Chalk It Up To The Ghosts: finding my way back to the big gig

I’ve discovered throughout a forty-year career that sometimes the best path is to take on the big stuff and postpone thoughts of a so-called simpler time. This lesson did not come easy to me – I have experienced both sides and am naturally drawn to the simple.

Such was the case when I worked for a northern California-based loudspeaker manufacturer and got it in my head to visit the island of Bimini. I was traveling throughout Florida with my friend and co-worker who we will call “Rick.” I prefer to leave his real name out as he still works for this company and I’m sure remains a person of interest with regard to my old expense reports.

We were making the rounds in the Miami area with dealer and contractor visits. A series of meetings, lunches and dinners discussing some fairly heavy projects. I can always tell a heavy project when I’m handed a hard hat on a site visit.

It’s at this point in the story that I should mention my growing dissatisfaction with the job and line of work. I felt I was losing the music and at the time had no solution. I had a taste for something different and no idea where to go to satisfy it. And that’s when I spied the Chalk’s Airline billboard. “Daily Flights to Bimini.” It wasn’t too hard to pull rank and tell Rick that we were going to a tropical island for the next couple of days. He was up to the task and used to my shenanigans. The next thing we knew we were on a commercial seaplane taxiing out of Miami harbor.

If you ever get the chance to fly on a seaplane, do it. With Chalks, given their long history, the experience is amped up. Just prior to takeoff headphones drop from the ceiling. Actually they sort of crash down – these were old heavy headphones. Expecting the usual flight safety recording, I was pleasantly surprised to hear Dean Martin’s “Ain’t That a Kick in The Head” playing rather loudly.

After the short flight we cleared customs and checked into the historic Compleat Angler Hotel. This tiny hotel burned down in 2006 but in its day had played host to many interesting characters. Ernest Hemingway was a frequent guest and, according to lore, wrote much of To Have And Have Not there. Jimmy Buffett also hung out there and found inspiration. Old photos lined the walls of the bar with images of spirits and days gone by. I loved it.

A couple rum drinks later Rick either chickened out or wizened up and decided to catch a flight back to the mainland. So I was left alone with the ghosts and a very empty bar. It was raining hard outside and with no town nearby to walk around, I sat in the hotel’s reading room and took it all in.

It took all of twelve hours before I got thinking big again. This nagging voice in my head was telling me to set up a meeting with an organization, in this case the World Wrestling Federation (WWF), who we had been courting for a large sale. I’m sitting in a room where Hemingway wrote greatness thinking, “The wrestling event is essentially in the round. How will we place the subs? The broadcast portion is huge – how does that fit in? Where is the next show?”

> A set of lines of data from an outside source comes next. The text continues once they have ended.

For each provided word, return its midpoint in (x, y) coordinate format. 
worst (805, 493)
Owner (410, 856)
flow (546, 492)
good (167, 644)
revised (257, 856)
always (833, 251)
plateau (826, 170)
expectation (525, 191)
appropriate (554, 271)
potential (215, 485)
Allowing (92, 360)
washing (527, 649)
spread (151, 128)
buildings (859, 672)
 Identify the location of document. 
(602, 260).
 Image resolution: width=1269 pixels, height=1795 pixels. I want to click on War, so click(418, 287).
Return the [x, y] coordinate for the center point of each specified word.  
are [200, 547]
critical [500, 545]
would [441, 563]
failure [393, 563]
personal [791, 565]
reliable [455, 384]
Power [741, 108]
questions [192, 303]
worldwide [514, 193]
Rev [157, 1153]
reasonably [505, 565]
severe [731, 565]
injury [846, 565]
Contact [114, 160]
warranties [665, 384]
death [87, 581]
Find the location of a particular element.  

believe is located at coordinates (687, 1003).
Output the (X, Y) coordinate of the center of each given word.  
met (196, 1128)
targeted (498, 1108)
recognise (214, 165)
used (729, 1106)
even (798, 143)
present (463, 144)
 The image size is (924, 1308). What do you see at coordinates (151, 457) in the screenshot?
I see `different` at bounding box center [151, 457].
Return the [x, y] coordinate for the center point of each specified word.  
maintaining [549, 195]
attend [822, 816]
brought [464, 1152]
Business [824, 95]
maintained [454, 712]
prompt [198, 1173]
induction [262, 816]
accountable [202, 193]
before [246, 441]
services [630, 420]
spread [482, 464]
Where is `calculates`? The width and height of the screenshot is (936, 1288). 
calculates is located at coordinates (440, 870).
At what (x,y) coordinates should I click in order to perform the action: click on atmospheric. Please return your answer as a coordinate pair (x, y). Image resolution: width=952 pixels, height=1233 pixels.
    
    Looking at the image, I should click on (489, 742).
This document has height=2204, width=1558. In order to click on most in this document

The next morning, I flew back to Miami, regrouped, and within ten days or so found myself at the Spectrum arena in Philadelphia witnessing the spectacle that is professional wrestling. Earlier in the day I watched as the sound crew placed microphones under the wrestling “ring” and tested them. Want to know how they test mic placement at a wrestling event? They get a guy and literally throw him down on the mat and listen to the “thump” over the PA. They are able to get three or four shots at this until the “thrower” is too tired to toss. I loved it.

My take away from this experience is that, for me, all in all bigger is better. The large gigs can seem dull, at least in initial stages. Countless planning meetings, specifications, drawings, bids, etc. But there is a lot at stake – the excitement does build – and I want to be part of that. And at the end of the day, when it comes to live sound, fifteen thousand screaming wrestling fans in Philadelphia trumps an empty bar in Bimini.